Roca Rey y El Fandi salieron a hombros tras dar mucha fiesta a la gente y a una noble y blanda corrida de Juan Pedro Domecq.
Castellón, 29 de marzo. Cuarta de feria. Lleno.
Toros de Juan Pedro Domecq, justos de presentación y fuerza pero nobles y manejables.
El Fandi (de manzana y oro), oreja y oreja con aviso.
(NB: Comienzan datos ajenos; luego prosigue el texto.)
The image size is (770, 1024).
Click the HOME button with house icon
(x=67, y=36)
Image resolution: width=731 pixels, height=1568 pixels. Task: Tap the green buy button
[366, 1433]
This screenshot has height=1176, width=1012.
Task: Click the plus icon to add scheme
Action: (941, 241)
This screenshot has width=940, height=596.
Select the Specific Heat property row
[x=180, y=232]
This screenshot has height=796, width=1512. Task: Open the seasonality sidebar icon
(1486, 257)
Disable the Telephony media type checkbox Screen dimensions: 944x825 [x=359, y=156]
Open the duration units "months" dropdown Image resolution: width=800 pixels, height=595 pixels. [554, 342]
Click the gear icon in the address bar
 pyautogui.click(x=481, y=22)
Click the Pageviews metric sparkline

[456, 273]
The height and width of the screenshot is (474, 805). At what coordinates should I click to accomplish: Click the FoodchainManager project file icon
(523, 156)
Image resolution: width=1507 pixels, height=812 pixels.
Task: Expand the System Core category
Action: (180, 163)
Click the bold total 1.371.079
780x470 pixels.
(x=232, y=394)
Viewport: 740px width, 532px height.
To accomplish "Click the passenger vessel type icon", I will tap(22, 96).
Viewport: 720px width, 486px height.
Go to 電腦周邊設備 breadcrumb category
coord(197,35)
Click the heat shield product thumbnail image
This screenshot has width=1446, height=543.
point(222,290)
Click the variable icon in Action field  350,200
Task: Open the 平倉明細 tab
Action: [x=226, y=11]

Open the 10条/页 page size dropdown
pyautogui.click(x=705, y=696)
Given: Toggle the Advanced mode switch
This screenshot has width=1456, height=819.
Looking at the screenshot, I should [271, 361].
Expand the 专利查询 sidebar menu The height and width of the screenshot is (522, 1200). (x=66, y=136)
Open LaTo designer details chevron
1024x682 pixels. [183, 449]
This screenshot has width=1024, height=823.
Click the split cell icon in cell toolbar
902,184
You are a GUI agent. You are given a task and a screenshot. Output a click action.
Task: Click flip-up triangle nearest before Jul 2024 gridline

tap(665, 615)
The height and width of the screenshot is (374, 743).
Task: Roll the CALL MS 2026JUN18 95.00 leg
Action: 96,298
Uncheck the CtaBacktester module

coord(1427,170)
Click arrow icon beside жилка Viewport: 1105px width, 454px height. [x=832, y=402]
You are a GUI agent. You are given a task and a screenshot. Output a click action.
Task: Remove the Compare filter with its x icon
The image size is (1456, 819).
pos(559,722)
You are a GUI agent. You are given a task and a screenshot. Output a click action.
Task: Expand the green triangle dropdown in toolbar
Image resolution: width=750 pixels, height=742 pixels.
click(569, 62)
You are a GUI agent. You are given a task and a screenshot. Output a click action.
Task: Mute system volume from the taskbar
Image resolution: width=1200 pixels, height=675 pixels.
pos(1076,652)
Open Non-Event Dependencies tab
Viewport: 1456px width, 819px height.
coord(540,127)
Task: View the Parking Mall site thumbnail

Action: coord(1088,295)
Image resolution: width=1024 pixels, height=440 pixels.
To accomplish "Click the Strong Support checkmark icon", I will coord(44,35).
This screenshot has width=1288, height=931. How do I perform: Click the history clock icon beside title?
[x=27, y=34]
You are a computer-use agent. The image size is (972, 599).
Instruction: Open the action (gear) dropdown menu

Manzanares (de sangre de toro y oro), ovación y oreja tras aviso.
Roca Rey (de azul rey y oro), dos orejas y oreja.
De las cuadrillas destacó la de Manzanares.
Paco Delgado
Al reclamo de las figuras la plaza de Castellón, por fin, se llenó hasta arriba para presenciar el cuarto festejo del abono, y hasta las azoteas de los edificios colindantes aparecían llenas de aficionados y curiosos que querían ver, aunque fuese tan de lejos, lo que se presumía todo un espectáculo para el que Juan Pedro Domecq sirvió un encierro de muy justa presencia y cómodas cabezas, escasez de fuerza -todos fueron despachados con un único puyazo que, en algunos casos, se limitó a un refilonazo para cubrir el expediente- pero grandes dosis de nobleza y bondad.
Tras deshacerse el paseíllo El Fandi se fue a portagayola a recibir a su primero. Y aunque el toro le desairó ignorándole y dándose un garbeo por el ruedo antes de acudir al cite del torero granadino, éste siguió rodilla en tierra hasta endilgarle la consabida larga y otras cuatro verónicas también arrodillado. Tiró El Fandi de repertorio capotero y tanto para poner en suerte como para quitar exhibió su facilidad manejando el percal. Chicuelinas, chicuelinas al paso, zapopinas, revoleras… fueron el aperitivo para su consabida exhibición rehiletera, clavando hasta cuatro pares entusiasmando con sus extraordinarias facultades físicas. También de rodillas inició su primera faena de muleta, dando mucha fiesta tanto a la gente como a un toro tan noble como blando y de gran manejabilidad.
Pero la tarde no explotaría hasta el primer turno de Roca Rey, que recibió a su primero con unas chicuelinas de planta inmóvil en el platillo de la plaza, preludio de una actuación en la que dejó ver su disposición y su implicación con un público con el que no escatimó esfuerzo, toreando muy despacio y con gran temple y sorprendiendo de tanto en tanto con, por ejemplo, un pase cambiado por la espalda que nadie espera o un adorno que aliviase el aplastante dominio que ejerció sobre un ejemplar asímismo nobilísimo y blando del que ya paseó las dos orejas. Otra más logró del sexto por un trasteo que sólo prendió con el arrimón en el último tramo de su faena.
Con él salió a hombros El Fandi, que firmó con el cuarto, otro toro de tan gran docilidad como escasa pujanza, una labor prácticamente calcada a la primera y que le valió esa preceptiva segunda oreja para abrir la puerta grande.
Manzanares, en cambio, se fue por su pie. Perdió la oreja del segundo al tardar en matar tras un trasteo un tanto intermitente pero con fases de toreo plástico y estético, y con el quinto, que se comía la muleta en sus primeras embestidas, fue a menos conforme se fue apagando la energía de su oponente.